* EXTRAIT:
La Pucelle a bien des points communs avec ces inspirés qui
se pressent autour d’une royauté menacée. Tous et toutes appellent à une
réforme morale, car seul le reflux du péché permettra la victoire. Jeanne lutte
contre le blasphème, elle interdit les jeux de dés et chasse les filles
publiques de l’armée. La baisse des impôts qui avait préoccupé Pierre Hug ou
Jeanne Marie de Maillé est remplacée chez Jeanne par le souci des pauvres, dont
elle se dit l’avocate. Et la victoire contre les Anglais débouchera aussi sur
la croisade.
Le style même de leur message, qui mêle promesses de
victoire ou de lignée et menaces si le prince n’écoute pas, est identique. Et
jamais nous ne savons ce qui a été dit exactement au roi de la part de Dieu. Le
message divin, souvent critique, nécessite un tri préalable. Au roi de juger ce
qu’il faut divulguer, à lui aussi de savoir s’il donne suite. Par définition,
le message est un secret : « Ce qu’ils se dirent, seuls Dieu et le
roi l’ont su. » Par la suite, le prophète reste tenu à la discrétion. La
Bible le dit. Les secrets du cœur du roi n’appartiennent qu’à Dieu. Jeanne refuse
à Rouen de révéler ce secret et rétorque au juge avec insolence :
« Allez donc le lui demander ! »

* DONNÉES FOURNIES:
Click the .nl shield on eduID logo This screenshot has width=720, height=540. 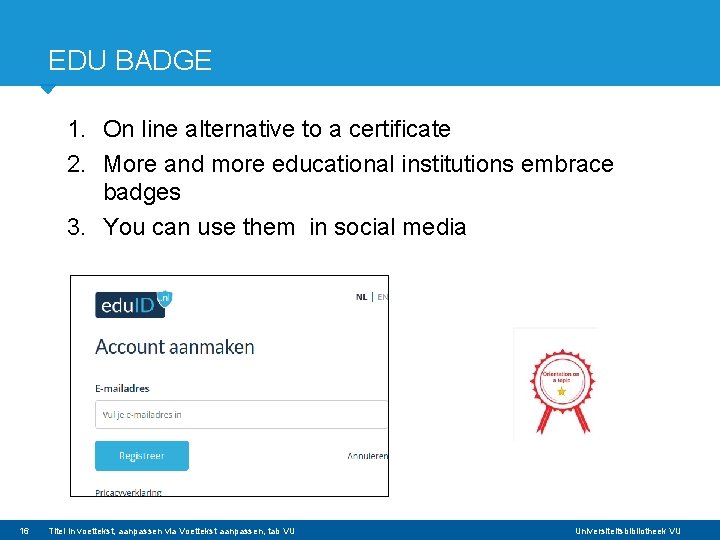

* CONSIGNES:
1. D'après l'extrait sur la Pucelle, de qui Jeanne se dit-elle l'avocate ?
2. Poursuivez, s'il vous plaît, l'extrait sur la Pucelle à partir de sa dernière phrase.

* RÉPONSES:
1. Des pauvres.

2.
Quand la prophétie s’écrit – ce qui est loin d’être
toujours le cas, la circulation orale est fréquente -, il y a deux
solutions : soit le texte n’est conservé qu’à un seul exemplaire, (ainsi
pour Marie Robine, le texte conservé par le manuscrit de Tours 520 émane de
l’entourage de Charles VII), soit il adopte un style parabolique et
obscur. Ainsi le secret est préservé ; la prophétie ne risque guère d’être
démentie, plusieurs sens pouvant lui être donnés. Et, avantage supplémentaire,
elle se réinterprétera plus tard facilement.
Un profil
particulier
Parole pour temps de crise, parole charismatique à l’écart
des institutions, la prophétie est portée par ceux qui sont exclus du
pouvoir : exclusion par l’âge (les prophètes sont très jeunes ou fort
âgés), le sexe (les femmes sont majoritaires), le milieu social (bergers,
paysans, ermites). Nombreux sont ceux qui viennent des périphéries menacées du
royaume. De celle de l’Est, où Jeanne naquit, viennent l’écuyer du Bassigny et
Jean de Gand, de celle du Sud, Pierre Hug, Marie Robine et Constance de
Rabastens.
Tous sont des pieux convertis menant une vie chaste,
pénitente et pauvre. Ils ont, un jour de péril, entendu une ou des voix. Ils
ont d’abord eu peur et refusé d’y croire. Mais la voix est revenue, obstinée.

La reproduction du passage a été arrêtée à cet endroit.